» Exercise prompt: Would you give back exactly the lines from the line with "At what coordinates" through the end of the entries below, both included, but none of the pictures?

Start of Block

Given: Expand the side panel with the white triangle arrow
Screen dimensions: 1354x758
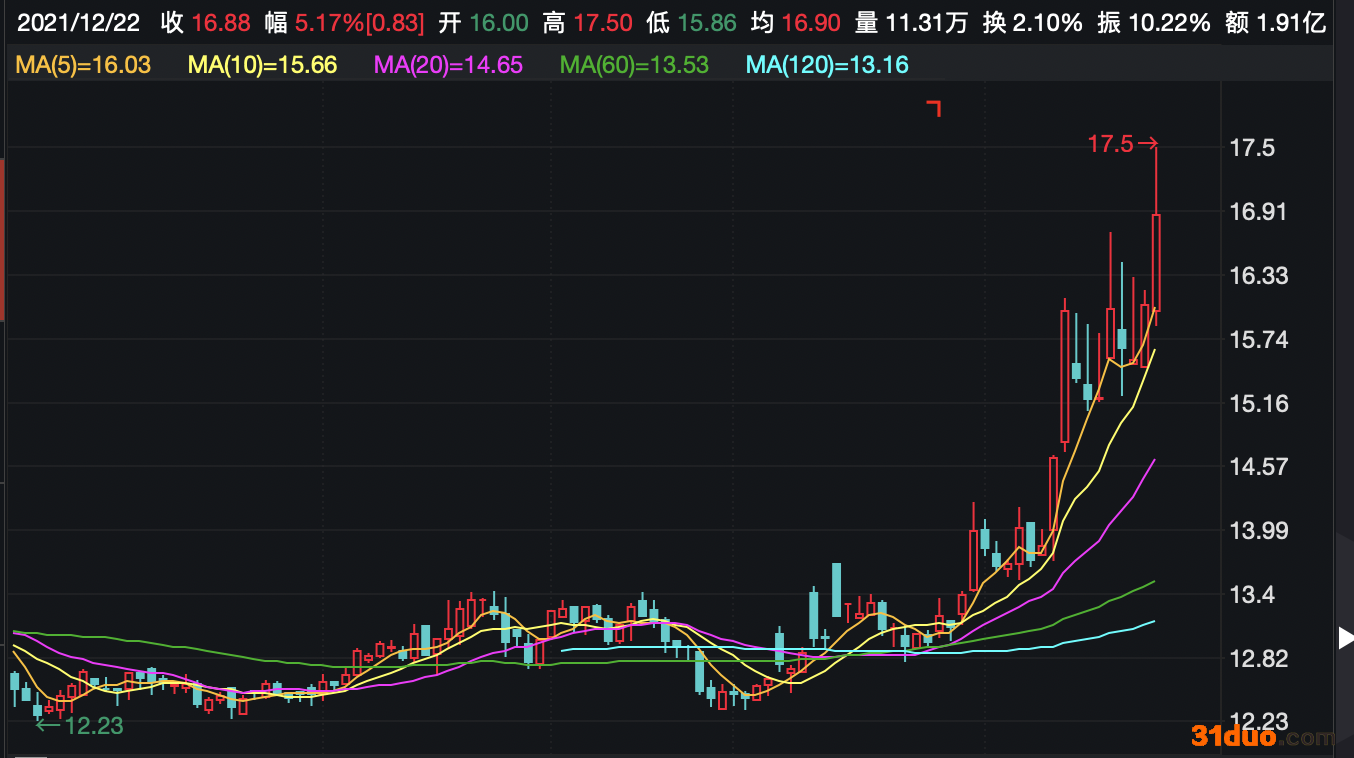Looking at the screenshot, I should click(1345, 637).
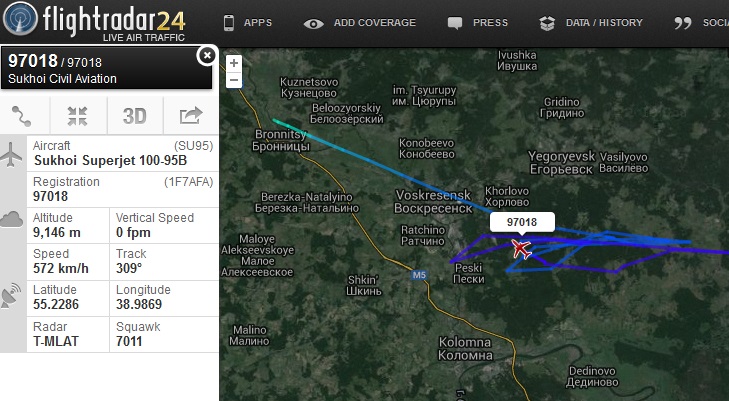The height and width of the screenshot is (401, 729).
Task: Click the satellite dish radar icon
Action: click(11, 296)
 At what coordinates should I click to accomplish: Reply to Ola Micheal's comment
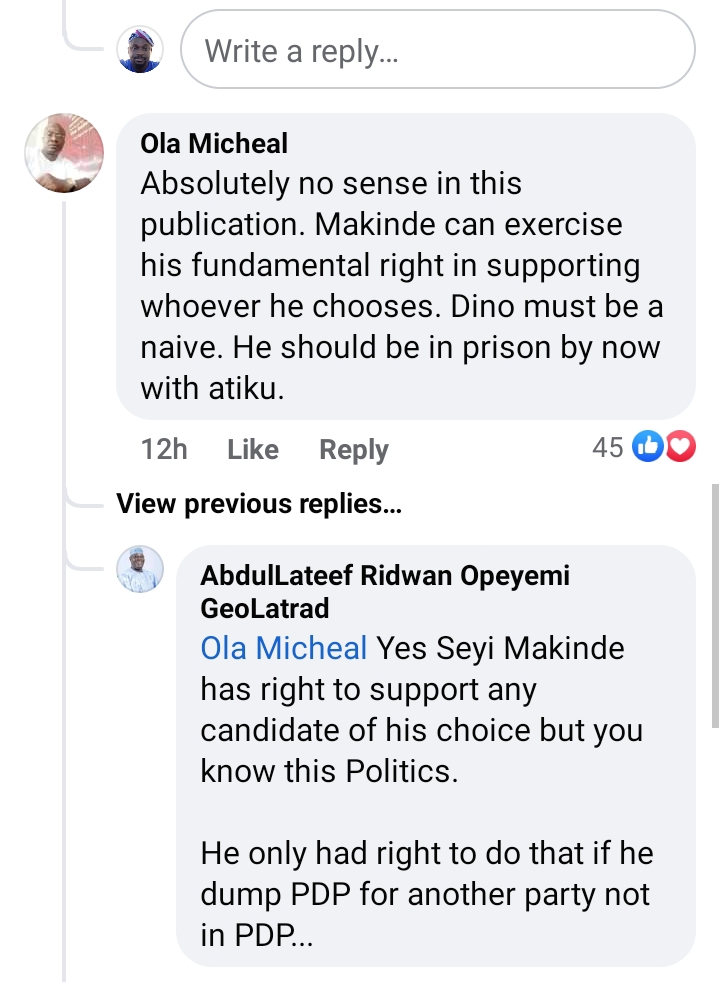(353, 450)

End of Block

» Solution below:
 At what coordinates should I click to accomplish: Reply to Ola Micheal's comment
(353, 450)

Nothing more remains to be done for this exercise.